Though much of the plot of Star Wars: The Rise of Skywalker was kept secret right up until the opening crawl, one thing the film's marketing put out in the open almost from the beginning was that Emperor Palpatine was back, and he had a gigantic plan for some kind of final victory. When Star Wars fans finally saw the film, we got to see exactly what that plan was and how the once-dead Emperor wanted it all to unfold, but there were still lingering questions, particularly about that massive fleet of Star Destroyers he'd managed to marshal. Thankfully, the film's Visual Dictionary is here to provide a few answers.
**Spoiler Warning: There are spoilers for Star Wars: The Rise of Skywalker below.**
Even before we saw the film, we knew that Palpatine's return somehow involved a massive fleet floating in a foggy sky. The Rise of Skywalker tells us that this planet is Exegol, a hidden Sith bastion, and that the fleet is Palpatine's Final Order, a massive secret force anchored by countless Star Destroyers, each equipped with a planet-killing superlaser. The film uses the Final Order fleet as the centerpiece for the climactic battle, but much like the circumstances surrounding Palpatine's physical return, it leaves the how of the fleet's creation and operation to the imagination.
The mysteries surrounding the Final Order are there thanks, in part, to the simple limitation of the film's runtime. There's simply not space to stop and explain where the ships came from, who's crewing them, and why. There is, however, plenty of space to talk about that in The Rise of Skywalker Visual Dictionary, written by the Lucasfilm Story Group's Pablo Hidalgo.

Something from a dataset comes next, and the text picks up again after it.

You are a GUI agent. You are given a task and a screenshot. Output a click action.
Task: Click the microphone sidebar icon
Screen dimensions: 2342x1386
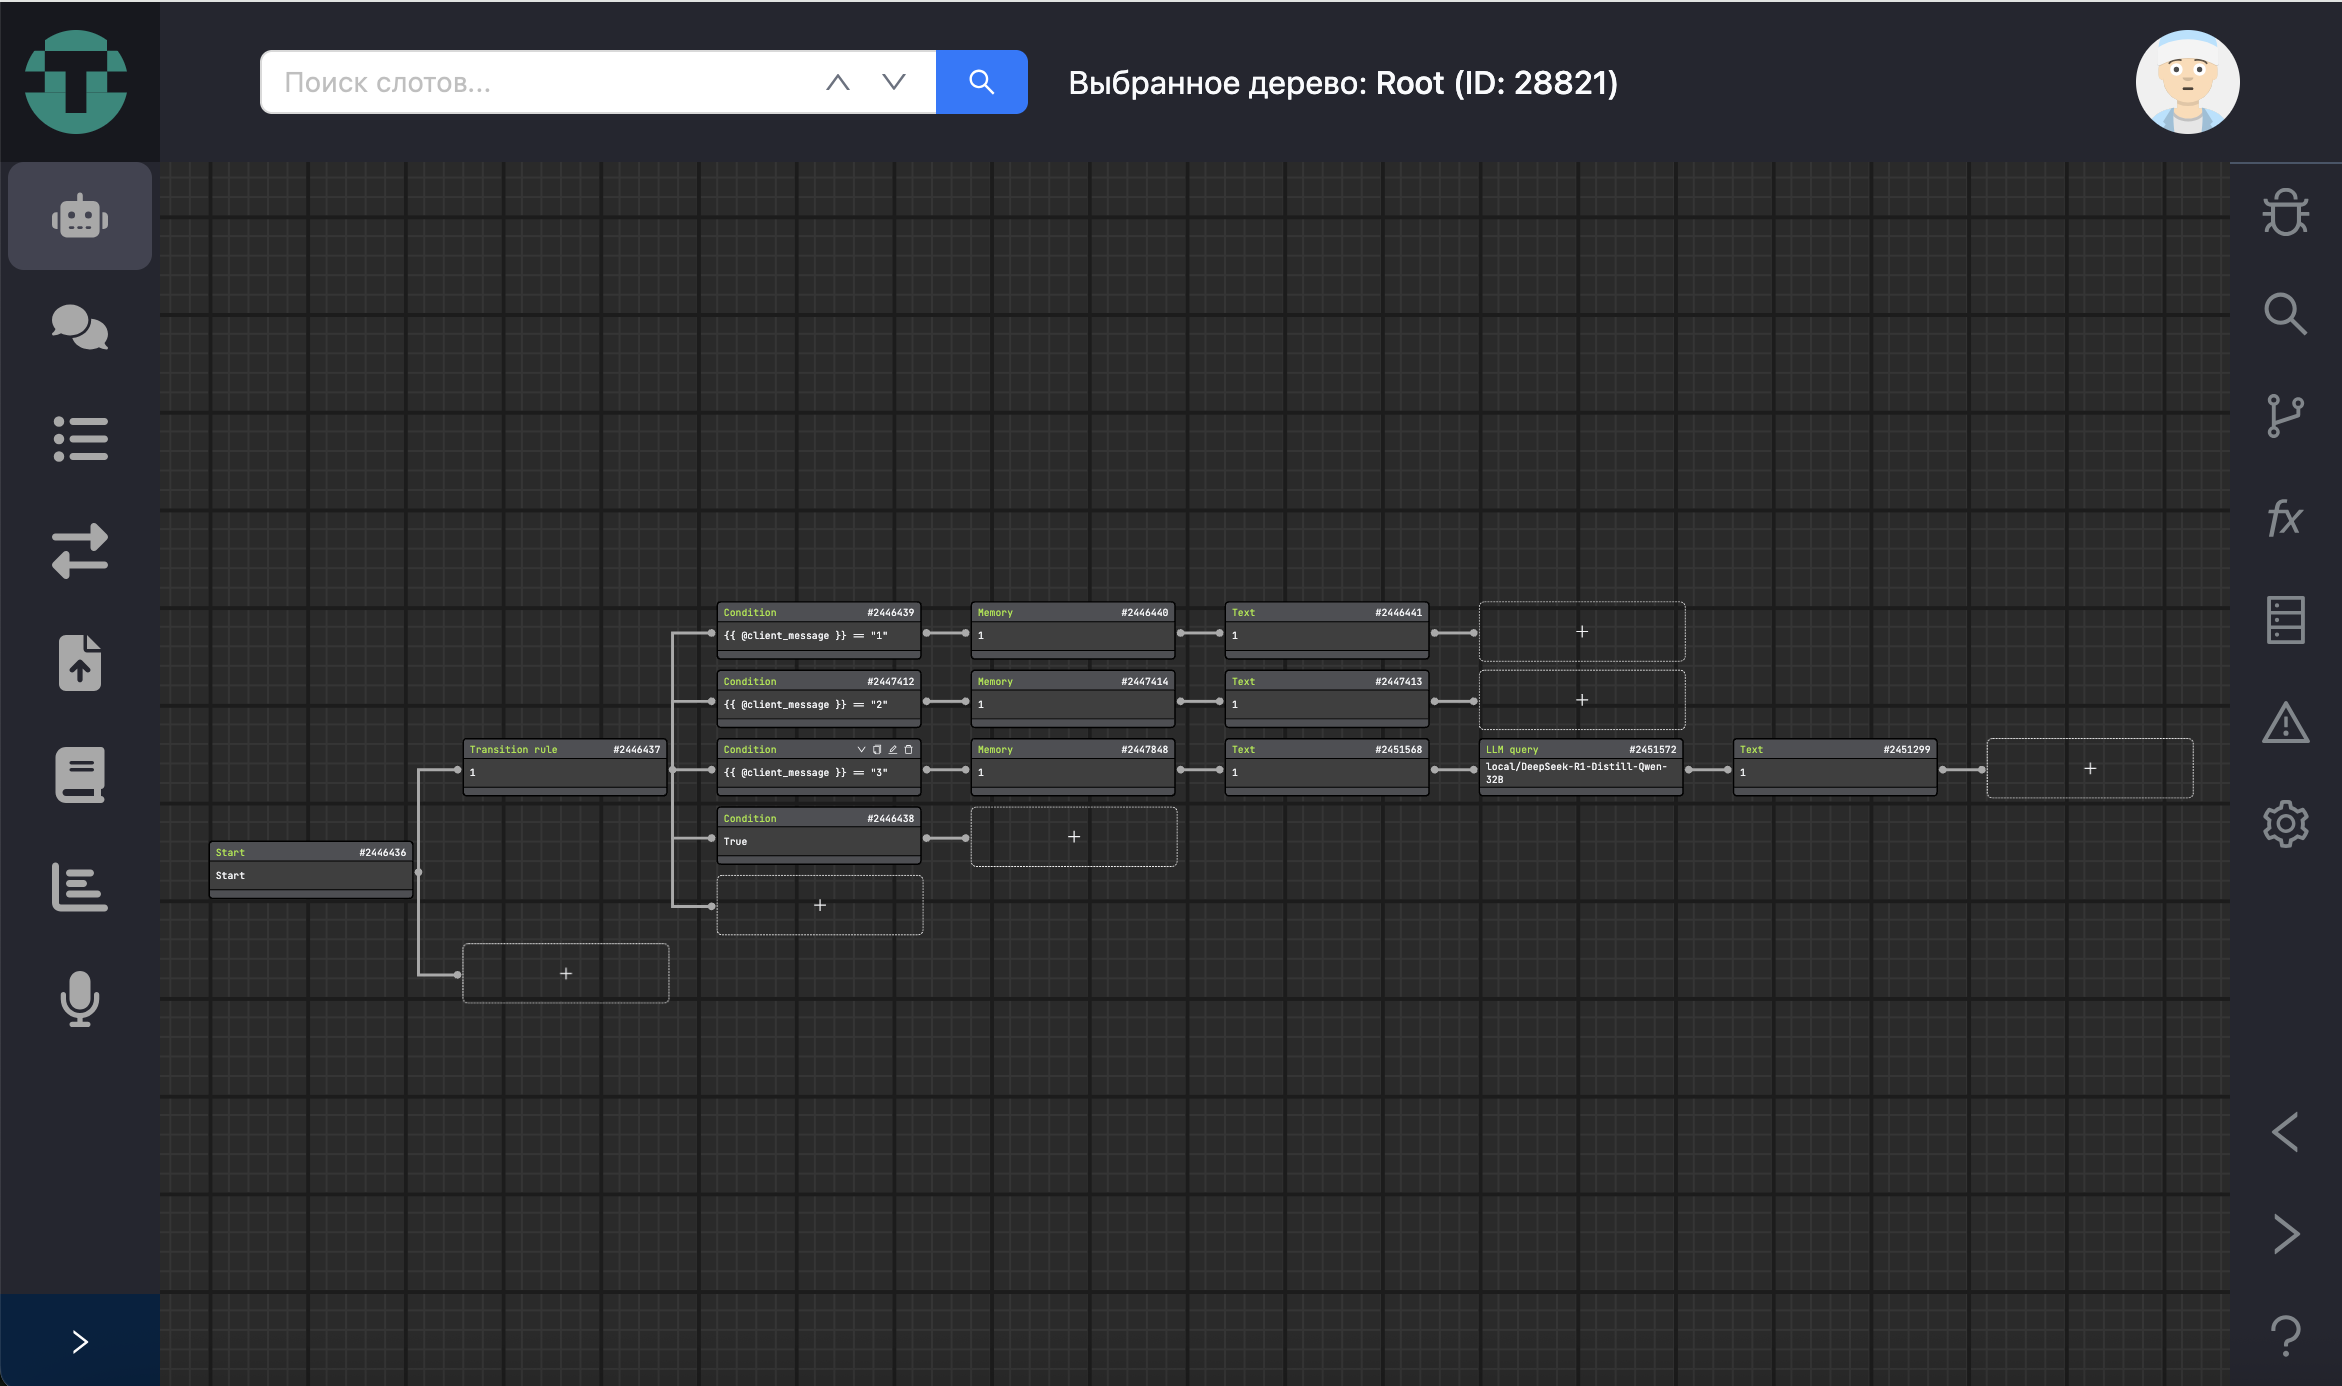pyautogui.click(x=80, y=998)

While the movie doesn't ever tell us exactly how Palpatine was able to return from the dead, it does show us that he did it with the help of a group of mysterious, hooded followers who were devoted to his vision for the galaxy. According to the Visual Dictionary, these people make up a cult called the Sith Eternal, and it's their fanatical devotion and influence that's allowed Palpatine's return to come with such force. The Sith Eternal were able to revive their revered Darth Sidious through a merging of "technology and the occult," and while we don't know exactly when Palpatine came back, the Visual Dictionary does tell us that the cult has spent "decades" on Exegol crafting their beloved Emperor's new fleet.
The film tells us the why behind the fleet, but not the how. According to the Visual Dictionary, the Star Destroyers on Exegol are not leftovers from the days of the Empire, but a new class — the Xyston-class Star Destroyer — manufactured by shipwrights, engineers and slaves under the yoke of the Sith Eternal on Exegol. The cult had three decades after Palpatine's fall in Return of the Jedi to build the ships, and it's clear that they wasted no time, but where did they get the parts? There's an answer for that too: The Sith Eternal is made up of some very influential people in the galaxy, including people who served on the boards of Sienar-Jaemus and Kuat-Entralla shipyards. These titans of galactic industry were able to smuggle the parts needed for the fleet out of those facilities and onto Exegol, providing the raw material necessary to build the fleet's might.
Even after the ships are in place, though, you can't move them without crews, so how does that work? Well, you may have noticed in The Rise of Skywalker that, with the exception of commanders like Allegiant General Pryde, the crews of the Star Destroyers look a bit young. That's because they're the children of the Sith Eternal faithful, raised with a fanatical devotion to the Dark Side and trained since birth for this very specific purpose. The ships were also outfitted with updated automation systems, giving them smaller crew requirements just in case.
So, that's the long answer to how Palpatine's fleet came to be in the factories beneath the surface of Exegol, but the short answer seems to be that some of the wealthiest and most powerful people in the galaxy definitely didn't see the error of their ways after the Emperor's death, and decide to use their influence to enact a horrifying contingency plan.